What you should do.
Give back the full listing verbatim, apart from its images.

----

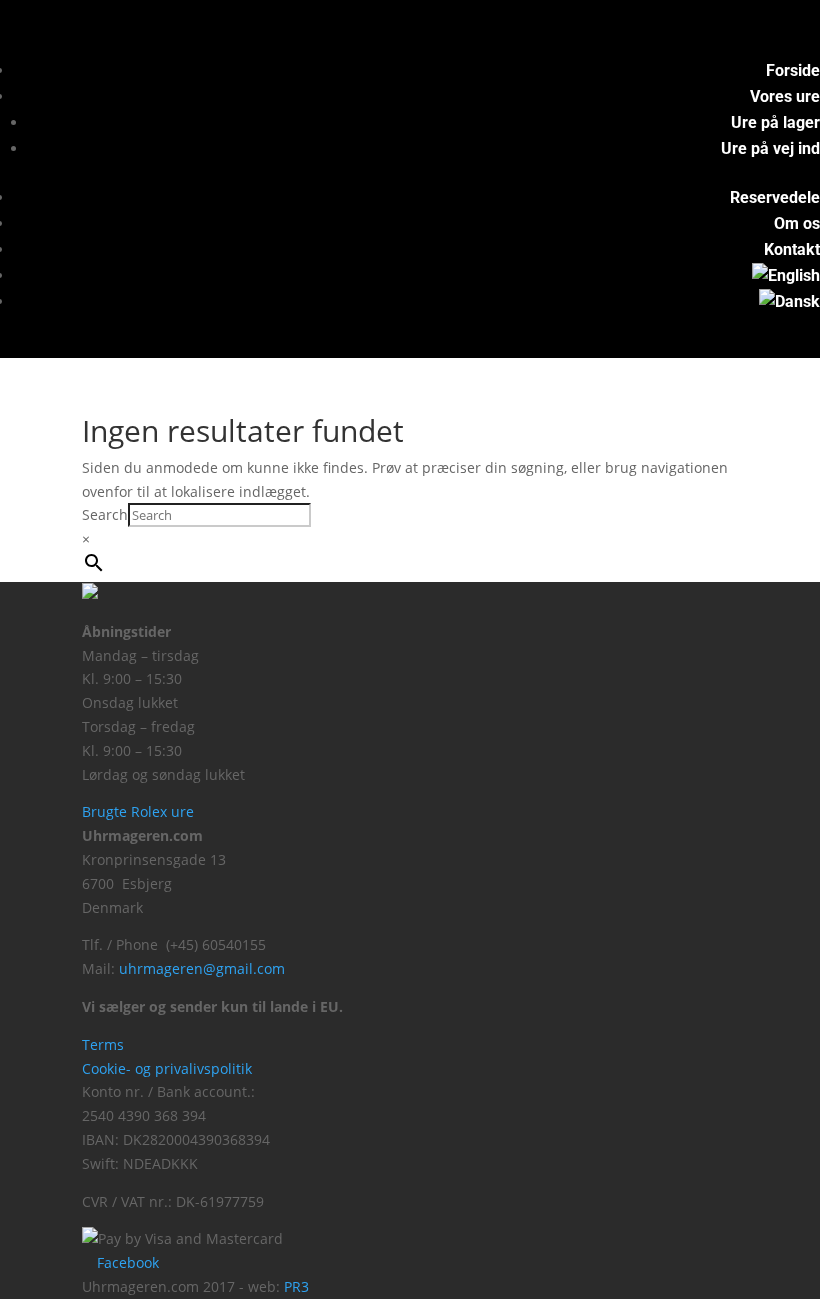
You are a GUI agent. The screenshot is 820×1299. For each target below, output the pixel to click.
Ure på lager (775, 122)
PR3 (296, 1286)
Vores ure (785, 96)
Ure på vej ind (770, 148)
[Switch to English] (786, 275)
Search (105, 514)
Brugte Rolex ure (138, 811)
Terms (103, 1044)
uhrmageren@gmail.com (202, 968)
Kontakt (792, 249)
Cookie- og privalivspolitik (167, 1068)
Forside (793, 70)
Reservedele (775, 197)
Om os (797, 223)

----

Result.
You are a GUI agent. The screenshot is 820×1299. For each target below, output the pixel to click.
Ure på lager (775, 122)
PR3 (296, 1286)
Vores ure (785, 96)
Ure på vej ind (770, 148)
[Switch to English] (786, 275)
Search (105, 514)
Brugte Rolex ure (138, 811)
Terms (103, 1044)
uhrmageren@gmail.com (202, 968)
Kontakt (792, 249)
Cookie- og privalivspolitik (167, 1068)
Forside (793, 70)
Reservedele (775, 197)
Om os (797, 223)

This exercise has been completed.